This was another mailing list challenge: Write a story with nothing but dialogue. Not to give away the kicker, but I enjoy cheap toys and cheap ploys to get a laugh.

Speak Up!

"You're not a very interesting dinner companion, Sarah."
"..."
"You haven't said a single word to me since I brought you out of that oubliette."
"..."
"Haven't your parents taught you any manners? You're dining with a *King*. Show a little decency."
"..."
"At least look at me when I talk to you."
"..."
"Look at me!"
"..."
"Well, then. I suppose you don't want any of this delicious roast, then. Hmmm?"
"..."
"I'm trying very hard to control my temper, Sarah. Your unresponsiveness is getting on my nerves.
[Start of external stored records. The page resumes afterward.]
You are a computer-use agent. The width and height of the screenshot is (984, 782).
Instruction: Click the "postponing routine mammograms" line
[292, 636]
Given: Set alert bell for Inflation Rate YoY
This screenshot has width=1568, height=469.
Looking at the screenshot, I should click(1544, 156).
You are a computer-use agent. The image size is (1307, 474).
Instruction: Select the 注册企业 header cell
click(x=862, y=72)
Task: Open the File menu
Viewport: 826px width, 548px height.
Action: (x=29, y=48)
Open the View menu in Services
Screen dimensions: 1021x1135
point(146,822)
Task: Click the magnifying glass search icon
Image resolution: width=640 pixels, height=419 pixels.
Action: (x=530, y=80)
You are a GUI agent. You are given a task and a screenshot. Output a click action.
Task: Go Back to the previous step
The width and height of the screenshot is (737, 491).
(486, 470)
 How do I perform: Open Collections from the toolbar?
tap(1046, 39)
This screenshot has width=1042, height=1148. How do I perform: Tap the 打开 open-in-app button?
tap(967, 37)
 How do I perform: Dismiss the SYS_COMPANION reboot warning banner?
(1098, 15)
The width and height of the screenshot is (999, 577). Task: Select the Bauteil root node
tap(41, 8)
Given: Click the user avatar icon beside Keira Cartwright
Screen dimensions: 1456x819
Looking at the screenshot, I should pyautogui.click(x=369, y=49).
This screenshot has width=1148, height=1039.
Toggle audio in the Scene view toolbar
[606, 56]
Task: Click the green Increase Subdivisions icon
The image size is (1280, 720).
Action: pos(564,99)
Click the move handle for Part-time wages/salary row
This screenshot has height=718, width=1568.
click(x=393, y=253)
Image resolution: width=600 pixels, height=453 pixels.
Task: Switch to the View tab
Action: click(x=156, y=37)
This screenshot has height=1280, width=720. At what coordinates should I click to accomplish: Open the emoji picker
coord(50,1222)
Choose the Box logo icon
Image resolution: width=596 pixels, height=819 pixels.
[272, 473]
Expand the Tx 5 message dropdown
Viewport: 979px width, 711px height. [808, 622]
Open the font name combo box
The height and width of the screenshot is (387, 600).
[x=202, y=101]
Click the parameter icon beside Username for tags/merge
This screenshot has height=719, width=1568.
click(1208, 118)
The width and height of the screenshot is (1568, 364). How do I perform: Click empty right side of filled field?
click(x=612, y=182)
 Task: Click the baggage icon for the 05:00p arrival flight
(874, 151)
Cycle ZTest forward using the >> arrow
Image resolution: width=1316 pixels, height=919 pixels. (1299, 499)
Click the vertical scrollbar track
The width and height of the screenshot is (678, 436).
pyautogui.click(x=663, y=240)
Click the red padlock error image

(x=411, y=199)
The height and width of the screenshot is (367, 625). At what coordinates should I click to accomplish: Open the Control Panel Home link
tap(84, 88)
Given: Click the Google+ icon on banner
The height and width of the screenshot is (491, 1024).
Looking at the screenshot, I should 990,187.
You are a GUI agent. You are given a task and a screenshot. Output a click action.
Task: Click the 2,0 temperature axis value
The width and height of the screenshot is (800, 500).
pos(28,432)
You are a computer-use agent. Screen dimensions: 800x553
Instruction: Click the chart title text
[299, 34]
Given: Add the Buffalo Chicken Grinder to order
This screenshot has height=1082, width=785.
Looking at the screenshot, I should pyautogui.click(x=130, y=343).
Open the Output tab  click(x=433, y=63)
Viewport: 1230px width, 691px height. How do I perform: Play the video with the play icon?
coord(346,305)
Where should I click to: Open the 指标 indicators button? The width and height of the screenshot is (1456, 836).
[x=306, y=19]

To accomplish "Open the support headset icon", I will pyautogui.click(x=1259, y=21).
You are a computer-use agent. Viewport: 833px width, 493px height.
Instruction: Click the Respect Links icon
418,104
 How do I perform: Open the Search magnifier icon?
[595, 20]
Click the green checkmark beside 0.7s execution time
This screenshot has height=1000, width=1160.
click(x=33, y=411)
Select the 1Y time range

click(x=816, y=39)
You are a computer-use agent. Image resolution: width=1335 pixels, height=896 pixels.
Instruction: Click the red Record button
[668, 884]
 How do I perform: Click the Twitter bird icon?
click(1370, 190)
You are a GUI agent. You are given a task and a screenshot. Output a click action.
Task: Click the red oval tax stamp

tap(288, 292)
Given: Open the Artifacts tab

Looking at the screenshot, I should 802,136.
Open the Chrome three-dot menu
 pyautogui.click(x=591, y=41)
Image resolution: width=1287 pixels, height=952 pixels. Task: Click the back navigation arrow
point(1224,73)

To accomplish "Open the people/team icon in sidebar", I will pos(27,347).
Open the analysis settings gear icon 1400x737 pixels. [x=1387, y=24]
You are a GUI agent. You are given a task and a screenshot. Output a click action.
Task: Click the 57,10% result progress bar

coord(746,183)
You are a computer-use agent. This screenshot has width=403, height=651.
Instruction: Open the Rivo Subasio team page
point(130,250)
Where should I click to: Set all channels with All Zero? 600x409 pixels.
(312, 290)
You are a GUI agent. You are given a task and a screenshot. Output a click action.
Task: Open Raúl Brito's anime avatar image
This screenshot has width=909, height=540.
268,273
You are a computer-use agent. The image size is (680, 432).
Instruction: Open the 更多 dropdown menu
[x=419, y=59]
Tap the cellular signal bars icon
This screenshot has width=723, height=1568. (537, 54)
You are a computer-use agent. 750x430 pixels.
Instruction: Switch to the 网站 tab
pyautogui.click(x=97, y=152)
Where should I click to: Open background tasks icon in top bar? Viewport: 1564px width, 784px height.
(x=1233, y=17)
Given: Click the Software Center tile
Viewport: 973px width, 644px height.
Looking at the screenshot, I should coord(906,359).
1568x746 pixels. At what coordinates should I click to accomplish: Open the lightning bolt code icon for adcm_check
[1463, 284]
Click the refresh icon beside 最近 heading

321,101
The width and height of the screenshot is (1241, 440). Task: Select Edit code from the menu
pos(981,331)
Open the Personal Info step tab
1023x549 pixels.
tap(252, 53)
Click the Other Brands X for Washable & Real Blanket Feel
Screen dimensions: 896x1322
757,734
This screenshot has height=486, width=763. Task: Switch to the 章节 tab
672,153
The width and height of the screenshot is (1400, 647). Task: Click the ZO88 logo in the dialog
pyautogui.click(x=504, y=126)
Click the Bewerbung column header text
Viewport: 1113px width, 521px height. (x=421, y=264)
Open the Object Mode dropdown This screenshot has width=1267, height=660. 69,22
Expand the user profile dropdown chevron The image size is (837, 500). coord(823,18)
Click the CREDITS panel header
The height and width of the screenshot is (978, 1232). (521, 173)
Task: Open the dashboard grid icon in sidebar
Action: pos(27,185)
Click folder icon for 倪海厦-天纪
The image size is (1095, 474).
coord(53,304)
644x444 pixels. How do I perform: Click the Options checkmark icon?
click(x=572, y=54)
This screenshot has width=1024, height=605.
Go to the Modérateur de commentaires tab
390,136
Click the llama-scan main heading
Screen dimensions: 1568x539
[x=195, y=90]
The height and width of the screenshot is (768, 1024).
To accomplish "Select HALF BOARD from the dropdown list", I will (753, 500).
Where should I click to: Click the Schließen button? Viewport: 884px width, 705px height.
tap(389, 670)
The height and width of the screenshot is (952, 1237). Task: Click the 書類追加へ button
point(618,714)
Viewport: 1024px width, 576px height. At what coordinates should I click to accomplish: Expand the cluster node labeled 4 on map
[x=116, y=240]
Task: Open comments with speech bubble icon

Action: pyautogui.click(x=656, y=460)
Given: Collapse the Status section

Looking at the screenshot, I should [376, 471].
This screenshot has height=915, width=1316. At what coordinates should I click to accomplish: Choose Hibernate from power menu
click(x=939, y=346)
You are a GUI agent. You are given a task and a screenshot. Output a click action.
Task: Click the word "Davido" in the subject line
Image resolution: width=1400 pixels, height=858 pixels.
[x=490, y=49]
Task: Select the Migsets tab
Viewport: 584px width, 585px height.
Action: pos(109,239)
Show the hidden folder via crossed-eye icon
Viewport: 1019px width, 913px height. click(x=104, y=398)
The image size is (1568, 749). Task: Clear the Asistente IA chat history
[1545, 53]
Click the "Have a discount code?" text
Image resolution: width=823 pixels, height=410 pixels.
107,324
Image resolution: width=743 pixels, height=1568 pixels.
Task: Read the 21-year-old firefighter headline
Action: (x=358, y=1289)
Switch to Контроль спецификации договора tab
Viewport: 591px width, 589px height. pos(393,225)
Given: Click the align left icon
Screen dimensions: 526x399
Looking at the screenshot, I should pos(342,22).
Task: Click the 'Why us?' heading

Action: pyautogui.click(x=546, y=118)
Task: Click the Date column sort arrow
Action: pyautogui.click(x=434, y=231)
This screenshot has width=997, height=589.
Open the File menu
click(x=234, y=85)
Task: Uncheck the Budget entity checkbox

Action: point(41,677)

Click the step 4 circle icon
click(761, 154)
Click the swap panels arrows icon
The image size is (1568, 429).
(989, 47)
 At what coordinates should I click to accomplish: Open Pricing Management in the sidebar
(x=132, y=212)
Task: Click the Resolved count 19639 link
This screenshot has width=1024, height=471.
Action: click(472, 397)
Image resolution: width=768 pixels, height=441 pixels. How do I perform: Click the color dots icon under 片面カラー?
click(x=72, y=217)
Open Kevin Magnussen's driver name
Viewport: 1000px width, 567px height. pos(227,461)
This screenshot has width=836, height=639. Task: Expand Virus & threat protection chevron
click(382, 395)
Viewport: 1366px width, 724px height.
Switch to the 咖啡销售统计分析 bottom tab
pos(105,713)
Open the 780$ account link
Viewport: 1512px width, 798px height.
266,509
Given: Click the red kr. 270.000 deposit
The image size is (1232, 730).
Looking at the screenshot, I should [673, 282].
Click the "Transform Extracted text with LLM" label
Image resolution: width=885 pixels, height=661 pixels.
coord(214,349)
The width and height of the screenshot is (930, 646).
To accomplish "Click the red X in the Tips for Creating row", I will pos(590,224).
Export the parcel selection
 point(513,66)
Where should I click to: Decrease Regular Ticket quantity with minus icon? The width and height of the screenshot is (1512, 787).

Here, have some fried vegetables."
"..."
"Damn you! I've *killed* for being less insulted that I am now!"
"..."
"I ought you throw you back into that oubliette! Wouldn't it be interesting to see how long you could live without food or water?"
"..."
"I'm threatening your life. At least pretend to be afraid!"
"..."
"Do you *really* have a death wish, my dear girl?"
"..."
"FINE. Do as you will, then. Don't forget to send me a postcard from the afterlife."
"..."
"You know, Sarah, I think that maybe I should try to find some real dinner companions."
"..."
"Sarah, you're a lovely rubber chicken, but your conversational skills leave much to be desired."